Written task: Rewrite the data below, changing "dropdown" to "menu" and leaving everything else as it is. Leave the pictures out of your answer.

Supplied data:
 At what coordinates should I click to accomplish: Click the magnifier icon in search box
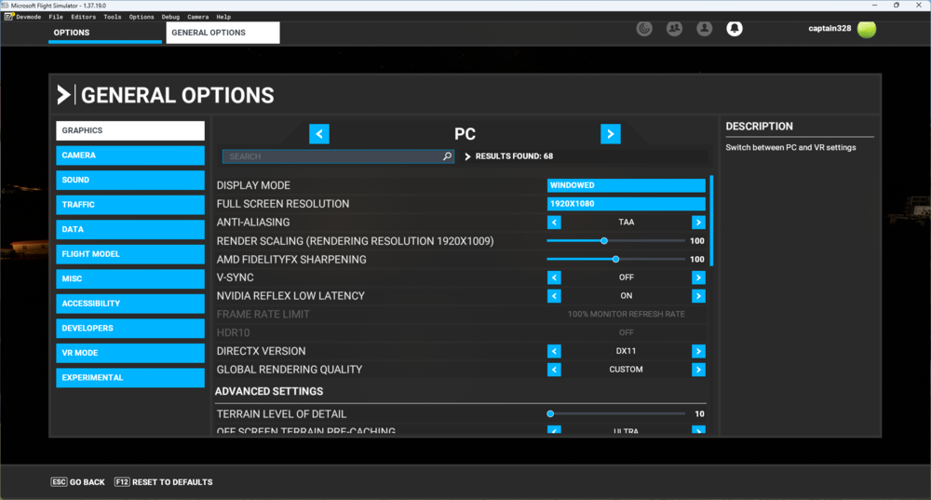[x=447, y=156]
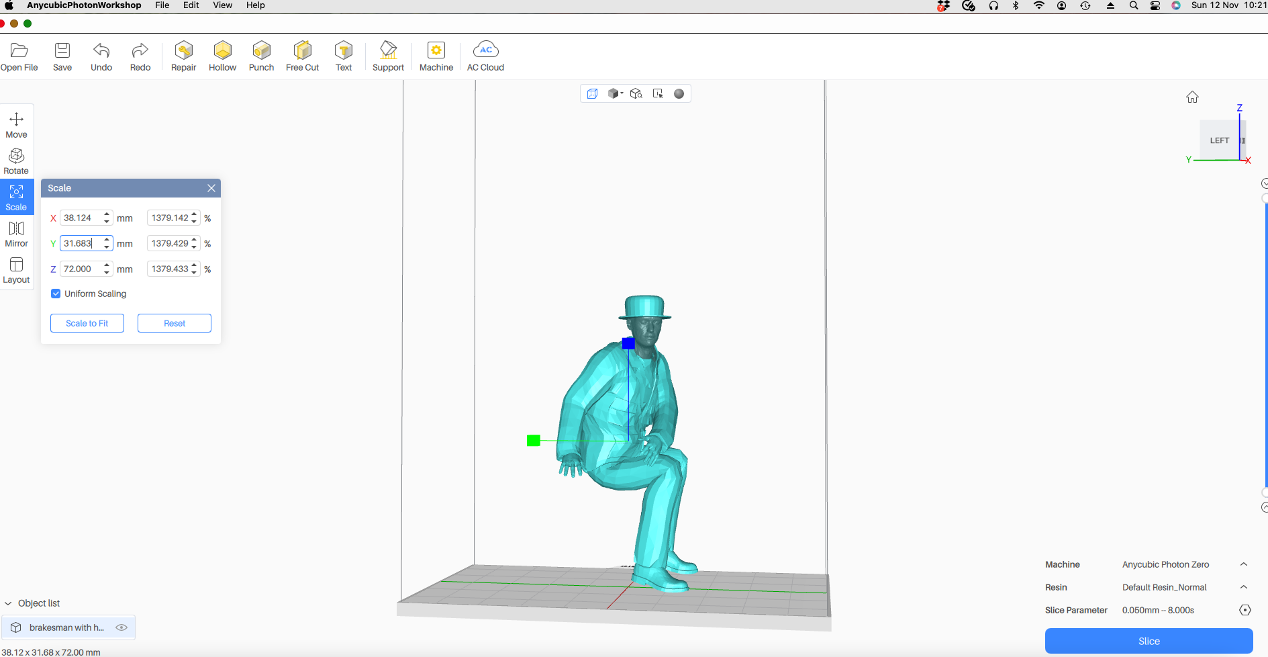Switch to the Mirror tool
Viewport: 1268px width, 657px height.
(x=16, y=233)
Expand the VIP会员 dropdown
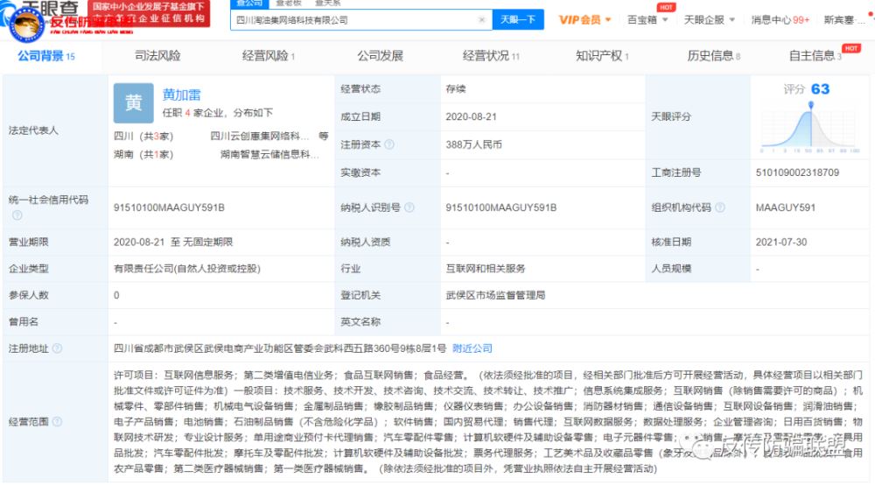This screenshot has height=485, width=875. click(x=585, y=20)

Exercise solution:
 At what coordinates should I click to accomplish: Click the magnifier icon in search box
[x=447, y=156]
Switch to the Mirror tool
Viewport: 1268px width, 657px height.
(x=16, y=233)
Expand the VIP会员 menu
This screenshot has height=485, width=875. click(x=585, y=20)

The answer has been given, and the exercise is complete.